Republic & Another v Jackson Langat [2016] KEHC 5720 (KLR)
Full Case Text
REPUBLIC OF KENYA
IN THE HIGH COURT OF KENYA AT KISII
MISC. CIVIL APPLICATION NO. 12 OF 2015
IN THE MATTER OF AN APPLICATION BY JACKSON LANGAT FOR LEAVE TO APPLY FOR JUDICIAL REVIEW ORDERS IN THE NATURE OF MANDAMUS
AND
IN THE MATTER OF KISII CHIEF MAGISTRATE’S COURT CASE NO. 1238 OF 1996 JACKSON LANGAT .VS. SOTIK TEA CO. LTD
BETWEEN
REPUBLIC………………………….…..…….…………………… APPLICANT
THE CHIEF REGISTRAR JUDICIARY………….…..………..RESPONDENT
VERSUS
JACKSON LANGAT ………………………………..EX-PARTE APPLICANT
RULING
1. The leave to file application for the Judicial Review order of mandamus was sought for by the applicant Jackson Langat, against the Chief Registrar of the Judiciary (respondent) vide the Chamber Summons dated 1st October 2015. The leave was accordingly granted.
The substantive application was to be filed within twenty one (21) days from the 9th December 2015, when the application for leave was heard and granted ex-parte the respondent. (see, Order 53 Rule 3(1) of the Civil Procedure Rules, 2010).
Under Order 50 Rule 4 of CPR, it is stated that:-
“Except where otherwise directed by a judge for reasons to be recorded in writing, the period between the twenty first day of December in any year and the thirteenth day of January in the year next following, both days included shall be omitted from any computation of time (whether under these rules or any order of the court) for the amending, delivery or filing of any pleading or the doing of any other acts.
Provided that this rule shall not apply to any application in respect of a temporary injunction”.
2. Therefore, the substantive application ought to have been filed and served on or prior to the 29th day of January 2016. However, the relevant Notice of Motion dated 19th December 2015 was filed on 21st December 2015,when time stopped running and was served on23rd December 2015,when time had already stopped running for filing any pleadings or doing any act.
There is indication on the body of the motion that it was re-filed on 18th January 2016, but there is no indication that service upon the respondent was effected at any time from that day.

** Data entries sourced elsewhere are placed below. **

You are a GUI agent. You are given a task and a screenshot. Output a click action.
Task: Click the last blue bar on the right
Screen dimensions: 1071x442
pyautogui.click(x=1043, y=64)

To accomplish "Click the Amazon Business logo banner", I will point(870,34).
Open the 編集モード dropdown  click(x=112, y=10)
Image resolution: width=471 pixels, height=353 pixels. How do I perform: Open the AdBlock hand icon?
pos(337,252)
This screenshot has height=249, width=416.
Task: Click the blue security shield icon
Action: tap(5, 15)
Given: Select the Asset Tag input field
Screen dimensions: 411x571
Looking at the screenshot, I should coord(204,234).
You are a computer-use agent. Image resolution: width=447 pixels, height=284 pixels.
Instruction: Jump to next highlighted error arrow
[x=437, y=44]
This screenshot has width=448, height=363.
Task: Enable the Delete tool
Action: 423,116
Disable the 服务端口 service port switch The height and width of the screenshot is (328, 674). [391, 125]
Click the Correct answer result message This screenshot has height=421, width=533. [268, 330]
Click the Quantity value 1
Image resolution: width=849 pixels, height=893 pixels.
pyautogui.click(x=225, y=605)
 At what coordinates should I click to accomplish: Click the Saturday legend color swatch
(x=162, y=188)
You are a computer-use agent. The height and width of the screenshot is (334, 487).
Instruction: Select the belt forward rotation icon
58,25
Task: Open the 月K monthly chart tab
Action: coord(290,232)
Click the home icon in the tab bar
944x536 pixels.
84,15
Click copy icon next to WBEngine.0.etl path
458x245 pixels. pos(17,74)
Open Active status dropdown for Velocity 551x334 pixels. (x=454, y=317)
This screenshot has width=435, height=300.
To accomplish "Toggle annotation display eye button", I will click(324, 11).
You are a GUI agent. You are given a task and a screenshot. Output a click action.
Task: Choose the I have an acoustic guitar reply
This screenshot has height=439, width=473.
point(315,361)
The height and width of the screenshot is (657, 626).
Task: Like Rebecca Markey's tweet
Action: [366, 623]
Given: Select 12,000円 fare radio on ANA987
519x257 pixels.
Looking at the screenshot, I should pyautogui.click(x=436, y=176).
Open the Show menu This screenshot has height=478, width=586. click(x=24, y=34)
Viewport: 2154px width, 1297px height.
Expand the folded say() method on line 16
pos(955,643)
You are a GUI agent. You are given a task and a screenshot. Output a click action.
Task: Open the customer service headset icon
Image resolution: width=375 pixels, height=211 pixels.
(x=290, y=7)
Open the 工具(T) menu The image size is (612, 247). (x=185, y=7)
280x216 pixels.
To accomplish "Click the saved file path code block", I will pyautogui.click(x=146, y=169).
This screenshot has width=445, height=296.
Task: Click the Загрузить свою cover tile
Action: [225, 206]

The applicant therefore relied on the earlier service effected on 23rd December 2015, which was erroneous and the later service dated 7th January 2016, which was also erroneous because time was not running at the time and what was served was a hearing notice.
Suffice to say that the respondent was served twice when time had stopped running. The hearing date for the application was thus fixed pre-maturely. Perhaps this explains why the respondent has not filed any response.
3. Although the fault aforementioned is procedural it is costly as the period within which time stops running for purposes of any process save that to do with temporary injunction is embedded in law. In any event, this is a judicial review matter which is special in nature such that anything to do with time must be strictly observed.
For all the foregoing reasons, it is the view of the court that the proceedings undertaken herein on 19th January 2016, which resulted in the applicant filing his submission were pre-mature. It would in the circumstances be unfair and unjust to the respondent if this court were to render a ruling on the main application when clearly service upon the respondent was faulty. It would be tantamount to condemning the respondent unheard which is very much against the principles of natural justice.
4. It is therefore directed and ordered by this court that the respondent be properly and effectively served with the substantive application and a fresh hearing date to be fixed in the registry. A ruling on the main application can only be rendered after all the parties have been given an opportunity to be heard on the merits.
J.R. KARANJA
JUDGE
Read and signed this 21st day of March 2016.